**TASK TO COMPLETE:** Repeat the lines below exactly as written, please, from the line with "Task: Open the History (disabled) tab" to the line with "Task: Click the color wheel icon in 说明 panel", both lines included, and no others.

☆ ☆ ☆ ☆ ☆

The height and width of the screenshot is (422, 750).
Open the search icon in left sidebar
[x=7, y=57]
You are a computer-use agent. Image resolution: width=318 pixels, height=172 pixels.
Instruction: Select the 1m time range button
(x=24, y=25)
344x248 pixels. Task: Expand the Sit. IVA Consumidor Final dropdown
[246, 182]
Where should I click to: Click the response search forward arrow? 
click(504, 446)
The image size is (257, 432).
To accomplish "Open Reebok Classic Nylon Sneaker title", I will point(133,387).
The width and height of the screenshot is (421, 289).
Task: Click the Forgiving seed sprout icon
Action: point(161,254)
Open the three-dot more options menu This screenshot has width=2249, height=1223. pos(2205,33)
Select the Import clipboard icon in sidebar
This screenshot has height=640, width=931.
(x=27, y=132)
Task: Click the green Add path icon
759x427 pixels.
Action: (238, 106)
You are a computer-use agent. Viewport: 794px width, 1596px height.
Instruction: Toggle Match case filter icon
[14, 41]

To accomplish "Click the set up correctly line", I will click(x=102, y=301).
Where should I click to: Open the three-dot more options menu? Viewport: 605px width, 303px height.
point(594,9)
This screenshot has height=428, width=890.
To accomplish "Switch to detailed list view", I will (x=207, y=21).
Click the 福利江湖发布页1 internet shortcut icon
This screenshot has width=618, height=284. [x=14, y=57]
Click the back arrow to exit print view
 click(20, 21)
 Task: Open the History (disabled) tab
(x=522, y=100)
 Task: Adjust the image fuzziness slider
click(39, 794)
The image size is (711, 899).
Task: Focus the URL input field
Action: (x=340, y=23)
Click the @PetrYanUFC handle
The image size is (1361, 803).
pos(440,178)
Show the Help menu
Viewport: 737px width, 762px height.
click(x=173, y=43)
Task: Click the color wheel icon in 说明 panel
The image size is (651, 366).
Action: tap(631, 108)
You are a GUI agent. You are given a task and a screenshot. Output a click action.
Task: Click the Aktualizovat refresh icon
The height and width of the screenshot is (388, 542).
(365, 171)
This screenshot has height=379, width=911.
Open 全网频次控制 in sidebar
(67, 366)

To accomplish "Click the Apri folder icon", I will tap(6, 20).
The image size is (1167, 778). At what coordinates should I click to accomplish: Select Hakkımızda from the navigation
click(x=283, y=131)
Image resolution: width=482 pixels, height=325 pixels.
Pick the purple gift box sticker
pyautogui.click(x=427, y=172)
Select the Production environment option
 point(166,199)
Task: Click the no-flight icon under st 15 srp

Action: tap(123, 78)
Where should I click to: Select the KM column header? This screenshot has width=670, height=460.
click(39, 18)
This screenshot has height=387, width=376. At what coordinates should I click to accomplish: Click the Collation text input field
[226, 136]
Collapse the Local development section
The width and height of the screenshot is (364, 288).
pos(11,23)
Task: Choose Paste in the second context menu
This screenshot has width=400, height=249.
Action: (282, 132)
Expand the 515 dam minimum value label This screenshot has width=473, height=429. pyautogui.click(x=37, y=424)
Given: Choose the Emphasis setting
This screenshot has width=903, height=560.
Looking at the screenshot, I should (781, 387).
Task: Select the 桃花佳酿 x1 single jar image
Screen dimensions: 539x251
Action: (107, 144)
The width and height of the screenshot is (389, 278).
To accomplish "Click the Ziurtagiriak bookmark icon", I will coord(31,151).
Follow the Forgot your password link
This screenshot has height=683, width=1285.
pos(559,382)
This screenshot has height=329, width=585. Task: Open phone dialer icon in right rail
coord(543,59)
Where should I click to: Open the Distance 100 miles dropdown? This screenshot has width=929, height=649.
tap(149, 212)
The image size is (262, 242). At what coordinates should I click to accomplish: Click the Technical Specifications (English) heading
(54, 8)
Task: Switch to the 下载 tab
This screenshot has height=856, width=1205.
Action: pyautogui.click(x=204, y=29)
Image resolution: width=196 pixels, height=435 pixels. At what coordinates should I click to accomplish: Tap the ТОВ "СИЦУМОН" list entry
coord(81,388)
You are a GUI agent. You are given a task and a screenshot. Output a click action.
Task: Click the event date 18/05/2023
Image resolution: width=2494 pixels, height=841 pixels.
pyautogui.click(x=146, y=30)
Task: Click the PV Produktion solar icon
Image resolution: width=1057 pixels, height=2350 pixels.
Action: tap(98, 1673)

☆ ☆ ☆ ☆ ☆

**RESPONSE AREA:**
 Task: Open the History (disabled) tab
(x=522, y=100)
 Task: Adjust the image fuzziness slider
click(39, 794)
The image size is (711, 899).
Task: Focus the URL input field
Action: (x=340, y=23)
Click the @PetrYanUFC handle
The image size is (1361, 803).
pos(440,178)
Show the Help menu
Viewport: 737px width, 762px height.
click(x=173, y=43)
Task: Click the color wheel icon in 说明 panel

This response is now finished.